- _SOURCE DATA_:

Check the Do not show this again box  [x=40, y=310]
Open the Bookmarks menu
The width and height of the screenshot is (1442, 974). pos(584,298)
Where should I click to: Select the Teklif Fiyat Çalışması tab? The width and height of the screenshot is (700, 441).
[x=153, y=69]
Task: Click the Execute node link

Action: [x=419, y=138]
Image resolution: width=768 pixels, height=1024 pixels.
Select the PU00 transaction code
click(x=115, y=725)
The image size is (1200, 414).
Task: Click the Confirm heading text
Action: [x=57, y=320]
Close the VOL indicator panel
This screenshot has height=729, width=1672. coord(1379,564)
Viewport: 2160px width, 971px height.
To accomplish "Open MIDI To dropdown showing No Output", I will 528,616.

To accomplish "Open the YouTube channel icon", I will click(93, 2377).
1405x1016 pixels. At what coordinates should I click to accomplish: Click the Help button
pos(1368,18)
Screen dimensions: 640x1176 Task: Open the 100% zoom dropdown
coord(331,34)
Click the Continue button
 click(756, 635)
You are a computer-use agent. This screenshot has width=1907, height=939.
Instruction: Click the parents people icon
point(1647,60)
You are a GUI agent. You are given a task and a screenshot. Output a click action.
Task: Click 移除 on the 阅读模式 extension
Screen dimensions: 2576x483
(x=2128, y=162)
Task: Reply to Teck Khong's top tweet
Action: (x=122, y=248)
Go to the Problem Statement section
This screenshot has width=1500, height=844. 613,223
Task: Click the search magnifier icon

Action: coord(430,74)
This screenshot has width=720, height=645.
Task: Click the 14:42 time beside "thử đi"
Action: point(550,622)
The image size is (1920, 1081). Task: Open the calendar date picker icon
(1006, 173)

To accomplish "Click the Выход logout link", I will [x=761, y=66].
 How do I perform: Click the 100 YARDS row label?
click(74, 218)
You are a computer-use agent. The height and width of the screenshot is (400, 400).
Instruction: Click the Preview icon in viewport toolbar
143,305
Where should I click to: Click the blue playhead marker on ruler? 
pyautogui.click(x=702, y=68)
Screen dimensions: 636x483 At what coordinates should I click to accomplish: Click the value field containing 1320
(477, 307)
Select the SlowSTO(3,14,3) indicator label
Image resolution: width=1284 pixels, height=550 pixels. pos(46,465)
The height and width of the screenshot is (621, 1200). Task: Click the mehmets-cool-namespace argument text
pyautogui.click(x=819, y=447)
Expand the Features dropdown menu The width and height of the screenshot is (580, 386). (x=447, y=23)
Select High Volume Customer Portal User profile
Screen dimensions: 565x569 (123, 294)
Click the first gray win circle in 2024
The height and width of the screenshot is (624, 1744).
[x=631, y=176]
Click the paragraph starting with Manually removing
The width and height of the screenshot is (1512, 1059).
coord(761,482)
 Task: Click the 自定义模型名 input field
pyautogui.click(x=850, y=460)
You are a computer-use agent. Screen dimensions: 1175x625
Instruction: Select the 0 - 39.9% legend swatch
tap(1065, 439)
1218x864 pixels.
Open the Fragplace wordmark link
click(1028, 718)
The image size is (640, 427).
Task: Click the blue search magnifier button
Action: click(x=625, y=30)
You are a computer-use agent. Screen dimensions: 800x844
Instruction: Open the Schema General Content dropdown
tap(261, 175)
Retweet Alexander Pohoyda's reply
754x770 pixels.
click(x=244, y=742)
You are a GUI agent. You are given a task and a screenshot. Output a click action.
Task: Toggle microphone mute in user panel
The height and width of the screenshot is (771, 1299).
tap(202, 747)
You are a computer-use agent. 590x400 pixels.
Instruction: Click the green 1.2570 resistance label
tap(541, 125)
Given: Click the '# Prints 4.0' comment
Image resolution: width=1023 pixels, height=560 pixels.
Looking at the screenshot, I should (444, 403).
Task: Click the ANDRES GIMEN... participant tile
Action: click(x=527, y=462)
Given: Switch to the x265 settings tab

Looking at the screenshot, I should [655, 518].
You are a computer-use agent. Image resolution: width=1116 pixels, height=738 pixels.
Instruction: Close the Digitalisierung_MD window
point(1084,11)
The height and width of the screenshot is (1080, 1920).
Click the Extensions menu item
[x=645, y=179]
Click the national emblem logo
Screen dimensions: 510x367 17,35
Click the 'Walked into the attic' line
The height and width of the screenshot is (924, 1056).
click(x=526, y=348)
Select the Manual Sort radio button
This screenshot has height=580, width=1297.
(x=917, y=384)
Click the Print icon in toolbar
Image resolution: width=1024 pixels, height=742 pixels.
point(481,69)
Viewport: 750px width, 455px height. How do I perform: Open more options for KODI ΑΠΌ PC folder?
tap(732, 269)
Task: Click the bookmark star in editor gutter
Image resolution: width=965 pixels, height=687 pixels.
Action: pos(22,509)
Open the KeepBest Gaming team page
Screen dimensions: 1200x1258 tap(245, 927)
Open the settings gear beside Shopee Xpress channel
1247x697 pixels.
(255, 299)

- _PROBLEM STATEMENT_:
Set down each line exactly as it appears in the data.

- _ANSWER SECTION_:
Check the Do not show this again box  [x=40, y=310]
Open the Bookmarks menu
The width and height of the screenshot is (1442, 974). pos(584,298)
Where should I click to: Select the Teklif Fiyat Çalışması tab? The width and height of the screenshot is (700, 441).
[x=153, y=69]
Task: Click the Execute node link

Action: [x=419, y=138]
Image resolution: width=768 pixels, height=1024 pixels.
Select the PU00 transaction code
click(x=115, y=725)
The image size is (1200, 414).
Task: Click the Confirm heading text
Action: [x=57, y=320]
Close the VOL indicator panel
This screenshot has height=729, width=1672. coord(1379,564)
Viewport: 2160px width, 971px height.
To accomplish "Open MIDI To dropdown showing No Output", I will 528,616.

To accomplish "Open the YouTube channel icon", I will click(93, 2377).
1405x1016 pixels. At what coordinates should I click to accomplish: Click the Help button
pos(1368,18)
Screen dimensions: 640x1176 Task: Open the 100% zoom dropdown
coord(331,34)
Click the Continue button
 click(756, 635)
You are a computer-use agent. This screenshot has width=1907, height=939.
Instruction: Click the parents people icon
point(1647,60)
You are a GUI agent. You are given a task and a screenshot. Output a click action.
Task: Click 移除 on the 阅读模式 extension
Screen dimensions: 2576x483
(x=2128, y=162)
Task: Reply to Teck Khong's top tweet
Action: (x=122, y=248)
Go to the Problem Statement section
This screenshot has width=1500, height=844. 613,223
Task: Click the search magnifier icon

Action: coord(430,74)
This screenshot has width=720, height=645.
Task: Click the 14:42 time beside "thử đi"
Action: point(550,622)
The image size is (1920, 1081). Task: Open the calendar date picker icon
(1006, 173)

To accomplish "Click the Выход logout link", I will [x=761, y=66].
 How do I perform: Click the 100 YARDS row label?
click(74, 218)
You are a computer-use agent. The height and width of the screenshot is (400, 400).
Instruction: Click the Preview icon in viewport toolbar
143,305
Where should I click to: Click the blue playhead marker on ruler? 
pyautogui.click(x=702, y=68)
Screen dimensions: 636x483 At what coordinates should I click to accomplish: Click the value field containing 1320
(477, 307)
Select the SlowSTO(3,14,3) indicator label
Image resolution: width=1284 pixels, height=550 pixels. pos(46,465)
The height and width of the screenshot is (621, 1200). Task: Click the mehmets-cool-namespace argument text
pyautogui.click(x=819, y=447)
Expand the Features dropdown menu The width and height of the screenshot is (580, 386). (x=447, y=23)
Select High Volume Customer Portal User profile
Screen dimensions: 565x569 (123, 294)
Click the first gray win circle in 2024
The height and width of the screenshot is (624, 1744).
[x=631, y=176]
Click the paragraph starting with Manually removing
The width and height of the screenshot is (1512, 1059).
coord(761,482)
 Task: Click the 自定义模型名 input field
pyautogui.click(x=850, y=460)
You are a computer-use agent. Screen dimensions: 1175x625
Instruction: Select the 0 - 39.9% legend swatch
tap(1065, 439)
1218x864 pixels.
Open the Fragplace wordmark link
click(1028, 718)
The image size is (640, 427).
Task: Click the blue search magnifier button
Action: click(x=625, y=30)
You are a computer-use agent. Screen dimensions: 800x844
Instruction: Open the Schema General Content dropdown
tap(261, 175)
Retweet Alexander Pohoyda's reply
754x770 pixels.
click(x=244, y=742)
You are a GUI agent. You are given a task and a screenshot. Output a click action.
Task: Toggle microphone mute in user panel
The height and width of the screenshot is (771, 1299).
tap(202, 747)
You are a computer-use agent. 590x400 pixels.
Instruction: Click the green 1.2570 resistance label
tap(541, 125)
Given: Click the '# Prints 4.0' comment
Image resolution: width=1023 pixels, height=560 pixels.
Looking at the screenshot, I should (444, 403).
Task: Click the ANDRES GIMEN... participant tile
Action: click(x=527, y=462)
Given: Switch to the x265 settings tab

Looking at the screenshot, I should [655, 518].
You are a computer-use agent. Image resolution: width=1116 pixels, height=738 pixels.
Instruction: Close the Digitalisierung_MD window
point(1084,11)
The height and width of the screenshot is (1080, 1920).
Click the Extensions menu item
[x=645, y=179]
Click the national emblem logo
Screen dimensions: 510x367 17,35
Click the 'Walked into the attic' line
The height and width of the screenshot is (924, 1056).
click(x=526, y=348)
Select the Manual Sort radio button
This screenshot has height=580, width=1297.
(x=917, y=384)
Click the Print icon in toolbar
Image resolution: width=1024 pixels, height=742 pixels.
point(481,69)
Viewport: 750px width, 455px height. How do I perform: Open more options for KODI ΑΠΌ PC folder?
tap(732, 269)
Task: Click the bookmark star in editor gutter
Image resolution: width=965 pixels, height=687 pixels.
Action: pos(22,509)
Open the KeepBest Gaming team page
Screen dimensions: 1200x1258 tap(245, 927)
Open the settings gear beside Shopee Xpress channel
1247x697 pixels.
(255, 299)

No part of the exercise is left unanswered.